Given records below:

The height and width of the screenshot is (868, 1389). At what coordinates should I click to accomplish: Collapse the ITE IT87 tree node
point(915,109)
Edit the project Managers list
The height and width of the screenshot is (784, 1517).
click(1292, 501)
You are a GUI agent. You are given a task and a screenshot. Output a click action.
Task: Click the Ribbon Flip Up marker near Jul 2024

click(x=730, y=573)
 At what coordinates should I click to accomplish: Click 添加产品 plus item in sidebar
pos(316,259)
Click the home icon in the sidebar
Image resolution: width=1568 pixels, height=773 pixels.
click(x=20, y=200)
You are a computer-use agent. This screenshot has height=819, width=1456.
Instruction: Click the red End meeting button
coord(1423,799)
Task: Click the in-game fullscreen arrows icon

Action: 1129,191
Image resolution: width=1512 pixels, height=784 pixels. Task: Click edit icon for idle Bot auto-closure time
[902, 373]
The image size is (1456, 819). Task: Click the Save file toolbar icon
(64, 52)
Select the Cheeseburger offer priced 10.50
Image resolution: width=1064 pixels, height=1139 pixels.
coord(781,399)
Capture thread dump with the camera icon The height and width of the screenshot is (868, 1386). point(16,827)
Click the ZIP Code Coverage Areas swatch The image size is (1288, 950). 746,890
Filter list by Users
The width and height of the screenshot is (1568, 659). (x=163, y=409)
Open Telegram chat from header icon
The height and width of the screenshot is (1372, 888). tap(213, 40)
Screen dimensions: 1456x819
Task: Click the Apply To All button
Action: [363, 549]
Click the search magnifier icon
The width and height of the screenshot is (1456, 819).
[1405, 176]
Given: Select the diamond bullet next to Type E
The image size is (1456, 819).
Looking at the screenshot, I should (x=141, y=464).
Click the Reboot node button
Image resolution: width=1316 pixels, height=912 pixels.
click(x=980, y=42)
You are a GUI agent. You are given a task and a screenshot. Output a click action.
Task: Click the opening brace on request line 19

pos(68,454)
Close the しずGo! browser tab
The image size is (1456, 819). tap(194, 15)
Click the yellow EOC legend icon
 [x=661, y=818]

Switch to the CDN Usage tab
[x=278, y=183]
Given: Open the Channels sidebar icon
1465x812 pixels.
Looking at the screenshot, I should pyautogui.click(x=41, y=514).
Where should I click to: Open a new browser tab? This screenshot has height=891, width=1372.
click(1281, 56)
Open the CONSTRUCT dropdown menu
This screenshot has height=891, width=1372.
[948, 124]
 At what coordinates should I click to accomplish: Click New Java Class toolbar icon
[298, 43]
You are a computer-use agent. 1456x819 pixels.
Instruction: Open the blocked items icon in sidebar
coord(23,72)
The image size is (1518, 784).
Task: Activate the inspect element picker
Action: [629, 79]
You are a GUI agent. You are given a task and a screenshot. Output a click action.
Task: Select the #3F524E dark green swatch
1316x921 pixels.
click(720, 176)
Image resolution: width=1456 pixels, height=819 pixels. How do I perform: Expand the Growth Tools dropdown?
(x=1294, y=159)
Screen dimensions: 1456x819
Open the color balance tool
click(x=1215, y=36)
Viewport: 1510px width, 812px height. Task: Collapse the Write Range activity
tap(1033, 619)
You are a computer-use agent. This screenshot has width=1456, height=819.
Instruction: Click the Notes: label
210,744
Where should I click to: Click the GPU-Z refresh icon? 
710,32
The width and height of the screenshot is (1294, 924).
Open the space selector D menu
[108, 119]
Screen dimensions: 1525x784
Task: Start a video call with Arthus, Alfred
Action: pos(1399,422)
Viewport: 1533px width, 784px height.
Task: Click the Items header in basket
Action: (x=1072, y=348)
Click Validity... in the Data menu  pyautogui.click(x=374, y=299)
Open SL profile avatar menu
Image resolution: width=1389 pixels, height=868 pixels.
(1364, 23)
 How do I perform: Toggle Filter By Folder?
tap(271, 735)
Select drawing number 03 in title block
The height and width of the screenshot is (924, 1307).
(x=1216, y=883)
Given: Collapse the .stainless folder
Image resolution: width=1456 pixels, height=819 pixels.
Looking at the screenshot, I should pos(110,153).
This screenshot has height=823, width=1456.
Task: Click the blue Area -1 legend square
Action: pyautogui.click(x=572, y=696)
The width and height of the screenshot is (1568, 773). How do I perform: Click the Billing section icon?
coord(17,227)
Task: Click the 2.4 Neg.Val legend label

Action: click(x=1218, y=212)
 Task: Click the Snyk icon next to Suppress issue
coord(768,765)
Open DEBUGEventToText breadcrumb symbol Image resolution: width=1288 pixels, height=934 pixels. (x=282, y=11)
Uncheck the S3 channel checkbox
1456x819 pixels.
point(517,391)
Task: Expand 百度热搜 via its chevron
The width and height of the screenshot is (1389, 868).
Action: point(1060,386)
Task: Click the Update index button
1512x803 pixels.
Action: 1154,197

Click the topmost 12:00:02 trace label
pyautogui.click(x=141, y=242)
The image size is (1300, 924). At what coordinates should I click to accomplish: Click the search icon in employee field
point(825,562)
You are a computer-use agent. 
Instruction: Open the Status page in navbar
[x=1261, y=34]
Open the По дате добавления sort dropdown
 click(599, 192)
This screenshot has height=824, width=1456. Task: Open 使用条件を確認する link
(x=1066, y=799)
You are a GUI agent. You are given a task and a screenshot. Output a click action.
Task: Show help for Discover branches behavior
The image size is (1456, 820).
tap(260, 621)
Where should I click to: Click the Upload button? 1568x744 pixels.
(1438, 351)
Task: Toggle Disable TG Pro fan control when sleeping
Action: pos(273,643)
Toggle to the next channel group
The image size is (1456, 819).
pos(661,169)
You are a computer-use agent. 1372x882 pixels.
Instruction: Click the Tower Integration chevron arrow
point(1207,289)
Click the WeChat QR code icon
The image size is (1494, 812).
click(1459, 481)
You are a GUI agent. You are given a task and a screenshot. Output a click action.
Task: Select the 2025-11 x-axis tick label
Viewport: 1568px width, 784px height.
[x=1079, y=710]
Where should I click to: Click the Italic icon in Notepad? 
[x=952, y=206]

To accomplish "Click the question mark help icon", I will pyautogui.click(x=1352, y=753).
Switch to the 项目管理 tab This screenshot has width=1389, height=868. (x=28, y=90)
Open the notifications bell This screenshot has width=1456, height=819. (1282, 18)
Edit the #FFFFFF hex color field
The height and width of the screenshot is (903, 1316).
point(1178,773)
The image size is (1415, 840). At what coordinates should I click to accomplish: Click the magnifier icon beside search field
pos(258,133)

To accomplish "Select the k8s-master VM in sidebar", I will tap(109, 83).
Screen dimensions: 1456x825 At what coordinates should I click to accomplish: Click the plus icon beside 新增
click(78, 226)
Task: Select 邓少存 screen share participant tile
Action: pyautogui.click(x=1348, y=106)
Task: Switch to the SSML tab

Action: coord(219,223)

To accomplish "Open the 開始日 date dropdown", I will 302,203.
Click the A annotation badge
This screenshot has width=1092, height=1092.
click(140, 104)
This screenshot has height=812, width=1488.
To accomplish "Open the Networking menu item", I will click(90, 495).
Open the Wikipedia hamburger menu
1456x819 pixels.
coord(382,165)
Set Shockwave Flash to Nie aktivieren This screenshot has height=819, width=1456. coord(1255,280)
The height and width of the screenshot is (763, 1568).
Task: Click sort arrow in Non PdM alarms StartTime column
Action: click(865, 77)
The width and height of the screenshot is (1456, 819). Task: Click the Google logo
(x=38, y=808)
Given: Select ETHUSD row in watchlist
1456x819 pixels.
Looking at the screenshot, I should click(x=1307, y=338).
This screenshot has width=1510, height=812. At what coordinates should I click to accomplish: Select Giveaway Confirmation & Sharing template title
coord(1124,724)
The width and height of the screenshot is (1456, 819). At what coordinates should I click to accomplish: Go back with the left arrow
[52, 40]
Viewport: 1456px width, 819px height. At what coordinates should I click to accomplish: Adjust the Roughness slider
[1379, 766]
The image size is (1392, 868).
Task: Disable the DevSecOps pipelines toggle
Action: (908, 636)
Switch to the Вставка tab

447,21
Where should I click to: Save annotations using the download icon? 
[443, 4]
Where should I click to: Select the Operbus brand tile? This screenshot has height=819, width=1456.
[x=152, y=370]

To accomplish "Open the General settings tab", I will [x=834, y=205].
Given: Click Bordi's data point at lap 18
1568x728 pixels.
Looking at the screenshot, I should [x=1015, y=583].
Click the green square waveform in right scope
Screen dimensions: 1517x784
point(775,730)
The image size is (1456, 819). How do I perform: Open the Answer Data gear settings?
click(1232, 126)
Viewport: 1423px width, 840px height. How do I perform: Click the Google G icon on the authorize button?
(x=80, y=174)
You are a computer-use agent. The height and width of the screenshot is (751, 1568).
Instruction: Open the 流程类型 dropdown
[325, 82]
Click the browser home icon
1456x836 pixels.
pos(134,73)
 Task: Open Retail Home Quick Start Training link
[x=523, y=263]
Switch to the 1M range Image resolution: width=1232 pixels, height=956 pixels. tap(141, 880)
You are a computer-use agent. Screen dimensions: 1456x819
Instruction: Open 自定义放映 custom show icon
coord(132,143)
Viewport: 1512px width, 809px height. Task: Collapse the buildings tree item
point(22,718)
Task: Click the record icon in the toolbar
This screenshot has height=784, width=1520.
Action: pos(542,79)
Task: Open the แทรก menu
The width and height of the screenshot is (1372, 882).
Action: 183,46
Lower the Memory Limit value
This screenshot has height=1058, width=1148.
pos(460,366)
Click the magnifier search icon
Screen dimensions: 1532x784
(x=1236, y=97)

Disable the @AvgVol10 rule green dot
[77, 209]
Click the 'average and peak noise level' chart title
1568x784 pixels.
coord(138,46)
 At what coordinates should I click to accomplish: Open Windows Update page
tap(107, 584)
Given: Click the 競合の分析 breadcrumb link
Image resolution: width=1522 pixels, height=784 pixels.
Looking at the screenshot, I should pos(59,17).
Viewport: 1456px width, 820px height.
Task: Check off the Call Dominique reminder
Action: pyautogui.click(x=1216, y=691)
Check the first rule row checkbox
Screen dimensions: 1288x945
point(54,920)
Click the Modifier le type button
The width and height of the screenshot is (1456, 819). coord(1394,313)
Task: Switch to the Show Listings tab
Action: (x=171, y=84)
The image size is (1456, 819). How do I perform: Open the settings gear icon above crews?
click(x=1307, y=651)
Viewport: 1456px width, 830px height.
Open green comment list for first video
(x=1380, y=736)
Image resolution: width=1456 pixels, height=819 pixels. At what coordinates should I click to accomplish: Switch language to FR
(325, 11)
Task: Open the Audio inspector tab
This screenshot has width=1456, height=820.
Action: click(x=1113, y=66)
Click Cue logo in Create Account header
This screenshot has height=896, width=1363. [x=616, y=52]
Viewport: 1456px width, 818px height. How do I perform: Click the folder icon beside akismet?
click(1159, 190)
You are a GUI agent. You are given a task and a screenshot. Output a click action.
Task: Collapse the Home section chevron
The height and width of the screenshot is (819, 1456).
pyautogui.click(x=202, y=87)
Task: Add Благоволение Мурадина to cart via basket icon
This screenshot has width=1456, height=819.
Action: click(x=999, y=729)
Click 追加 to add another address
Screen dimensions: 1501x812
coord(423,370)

End of Given records.

■ **What the task requires**: Every line above with the word "swatch" is to be copied out.

■ **Answer to the problem**:
Click the ZIP Code Coverage Areas swatch The image size is (1288, 950). 746,890
Task: Select the #3F524E dark green swatch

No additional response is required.